--- Extracted entries Enclosed Below ---

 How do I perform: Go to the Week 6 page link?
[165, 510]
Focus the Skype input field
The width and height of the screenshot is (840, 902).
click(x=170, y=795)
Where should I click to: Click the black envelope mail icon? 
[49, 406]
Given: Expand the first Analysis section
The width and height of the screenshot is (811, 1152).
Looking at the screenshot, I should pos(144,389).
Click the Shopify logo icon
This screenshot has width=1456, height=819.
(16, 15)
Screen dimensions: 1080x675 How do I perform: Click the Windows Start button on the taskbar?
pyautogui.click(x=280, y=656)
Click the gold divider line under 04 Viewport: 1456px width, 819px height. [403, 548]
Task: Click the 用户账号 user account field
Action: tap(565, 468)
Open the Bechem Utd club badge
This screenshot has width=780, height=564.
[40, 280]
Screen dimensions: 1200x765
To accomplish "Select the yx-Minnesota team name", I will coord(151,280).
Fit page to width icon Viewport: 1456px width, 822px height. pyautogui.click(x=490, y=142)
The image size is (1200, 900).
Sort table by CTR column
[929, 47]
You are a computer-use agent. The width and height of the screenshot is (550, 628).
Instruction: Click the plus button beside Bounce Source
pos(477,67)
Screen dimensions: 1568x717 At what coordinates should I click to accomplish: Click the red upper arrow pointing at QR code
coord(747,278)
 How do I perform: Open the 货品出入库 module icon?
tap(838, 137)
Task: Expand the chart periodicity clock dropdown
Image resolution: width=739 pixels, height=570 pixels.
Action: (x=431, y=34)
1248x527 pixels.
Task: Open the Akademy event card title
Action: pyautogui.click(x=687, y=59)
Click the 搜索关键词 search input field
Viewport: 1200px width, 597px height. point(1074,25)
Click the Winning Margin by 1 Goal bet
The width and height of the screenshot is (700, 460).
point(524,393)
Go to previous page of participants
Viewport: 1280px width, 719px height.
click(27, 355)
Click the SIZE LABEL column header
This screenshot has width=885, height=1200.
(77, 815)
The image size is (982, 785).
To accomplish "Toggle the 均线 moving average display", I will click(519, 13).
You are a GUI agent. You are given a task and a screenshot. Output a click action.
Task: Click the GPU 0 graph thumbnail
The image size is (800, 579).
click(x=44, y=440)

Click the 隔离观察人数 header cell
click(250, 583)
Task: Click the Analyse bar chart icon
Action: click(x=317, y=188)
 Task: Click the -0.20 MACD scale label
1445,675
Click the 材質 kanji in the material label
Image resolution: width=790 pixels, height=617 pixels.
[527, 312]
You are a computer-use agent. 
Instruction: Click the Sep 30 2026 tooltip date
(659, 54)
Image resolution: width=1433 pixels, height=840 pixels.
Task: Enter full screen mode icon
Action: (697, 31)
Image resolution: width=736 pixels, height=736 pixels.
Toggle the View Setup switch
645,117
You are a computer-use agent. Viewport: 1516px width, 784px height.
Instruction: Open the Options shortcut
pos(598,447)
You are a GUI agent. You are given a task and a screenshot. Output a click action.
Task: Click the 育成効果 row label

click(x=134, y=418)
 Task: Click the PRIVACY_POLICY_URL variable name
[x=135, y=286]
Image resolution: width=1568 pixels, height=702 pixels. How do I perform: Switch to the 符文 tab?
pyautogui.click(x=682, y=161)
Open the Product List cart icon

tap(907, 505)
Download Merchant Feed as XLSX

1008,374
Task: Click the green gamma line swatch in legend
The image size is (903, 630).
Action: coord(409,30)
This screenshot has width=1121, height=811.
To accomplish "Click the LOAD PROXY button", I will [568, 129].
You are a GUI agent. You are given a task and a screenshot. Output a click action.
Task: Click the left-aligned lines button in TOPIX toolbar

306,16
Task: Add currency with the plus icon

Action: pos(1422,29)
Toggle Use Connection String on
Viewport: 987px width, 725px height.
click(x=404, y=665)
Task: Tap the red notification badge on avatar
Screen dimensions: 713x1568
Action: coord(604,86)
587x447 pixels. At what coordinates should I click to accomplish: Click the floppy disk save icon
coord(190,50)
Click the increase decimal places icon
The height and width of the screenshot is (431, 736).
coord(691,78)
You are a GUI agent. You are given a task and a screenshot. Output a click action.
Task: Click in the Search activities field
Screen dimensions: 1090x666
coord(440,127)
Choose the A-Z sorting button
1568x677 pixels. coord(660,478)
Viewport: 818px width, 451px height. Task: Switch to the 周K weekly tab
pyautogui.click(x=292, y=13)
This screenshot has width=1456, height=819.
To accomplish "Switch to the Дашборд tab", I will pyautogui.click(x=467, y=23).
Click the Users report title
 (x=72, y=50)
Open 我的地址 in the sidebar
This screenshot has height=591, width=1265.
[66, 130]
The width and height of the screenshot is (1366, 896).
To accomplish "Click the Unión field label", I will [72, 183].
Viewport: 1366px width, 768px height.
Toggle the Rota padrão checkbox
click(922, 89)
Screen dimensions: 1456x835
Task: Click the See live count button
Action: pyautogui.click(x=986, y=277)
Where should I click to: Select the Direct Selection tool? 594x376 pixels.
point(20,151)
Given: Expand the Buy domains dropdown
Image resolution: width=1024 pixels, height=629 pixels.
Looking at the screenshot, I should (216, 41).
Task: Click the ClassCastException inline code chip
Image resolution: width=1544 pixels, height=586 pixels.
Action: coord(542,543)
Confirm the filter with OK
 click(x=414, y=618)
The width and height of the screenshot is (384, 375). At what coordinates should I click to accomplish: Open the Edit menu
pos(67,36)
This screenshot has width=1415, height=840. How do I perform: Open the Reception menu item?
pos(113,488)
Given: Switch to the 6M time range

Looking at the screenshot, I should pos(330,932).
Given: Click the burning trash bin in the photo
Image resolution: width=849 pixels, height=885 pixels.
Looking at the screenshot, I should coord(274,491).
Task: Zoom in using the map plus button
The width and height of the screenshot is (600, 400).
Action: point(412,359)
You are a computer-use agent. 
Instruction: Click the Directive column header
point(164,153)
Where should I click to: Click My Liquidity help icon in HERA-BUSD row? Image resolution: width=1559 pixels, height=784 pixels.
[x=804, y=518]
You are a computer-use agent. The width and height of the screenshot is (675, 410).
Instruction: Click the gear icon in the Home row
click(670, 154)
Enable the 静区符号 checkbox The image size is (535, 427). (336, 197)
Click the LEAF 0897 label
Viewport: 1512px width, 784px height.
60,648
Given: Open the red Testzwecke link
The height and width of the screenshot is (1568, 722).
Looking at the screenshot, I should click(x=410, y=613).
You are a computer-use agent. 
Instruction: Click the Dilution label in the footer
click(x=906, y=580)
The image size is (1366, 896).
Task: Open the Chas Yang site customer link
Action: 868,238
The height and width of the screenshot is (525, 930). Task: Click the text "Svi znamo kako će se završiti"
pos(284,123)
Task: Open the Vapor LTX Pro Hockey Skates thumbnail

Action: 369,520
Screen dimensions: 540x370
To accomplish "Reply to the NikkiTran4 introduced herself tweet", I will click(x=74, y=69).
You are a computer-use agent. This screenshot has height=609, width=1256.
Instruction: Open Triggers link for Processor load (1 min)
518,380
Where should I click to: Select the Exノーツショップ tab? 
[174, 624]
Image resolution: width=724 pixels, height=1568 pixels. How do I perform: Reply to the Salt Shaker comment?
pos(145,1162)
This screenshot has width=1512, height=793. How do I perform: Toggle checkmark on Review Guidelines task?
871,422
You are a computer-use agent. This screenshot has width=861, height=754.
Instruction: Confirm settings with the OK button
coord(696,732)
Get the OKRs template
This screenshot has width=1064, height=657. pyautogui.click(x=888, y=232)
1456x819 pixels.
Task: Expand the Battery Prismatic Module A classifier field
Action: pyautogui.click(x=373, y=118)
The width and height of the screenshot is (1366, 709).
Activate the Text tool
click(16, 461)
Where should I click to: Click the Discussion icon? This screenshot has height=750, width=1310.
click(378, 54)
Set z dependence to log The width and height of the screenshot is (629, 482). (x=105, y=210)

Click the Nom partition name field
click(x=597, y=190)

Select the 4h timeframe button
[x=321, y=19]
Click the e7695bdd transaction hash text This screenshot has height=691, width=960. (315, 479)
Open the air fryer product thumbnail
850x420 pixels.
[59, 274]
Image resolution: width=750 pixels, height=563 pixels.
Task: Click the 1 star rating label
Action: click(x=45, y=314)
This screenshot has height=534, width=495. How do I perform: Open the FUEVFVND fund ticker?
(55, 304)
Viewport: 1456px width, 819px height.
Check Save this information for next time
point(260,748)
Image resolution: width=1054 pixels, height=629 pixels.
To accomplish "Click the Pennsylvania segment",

--- End of Enclosed Extracted entries ---

• [Task] In how many lines of the records does the word "computer" appear? Give the number alone.

• [Answer to the exercise] 8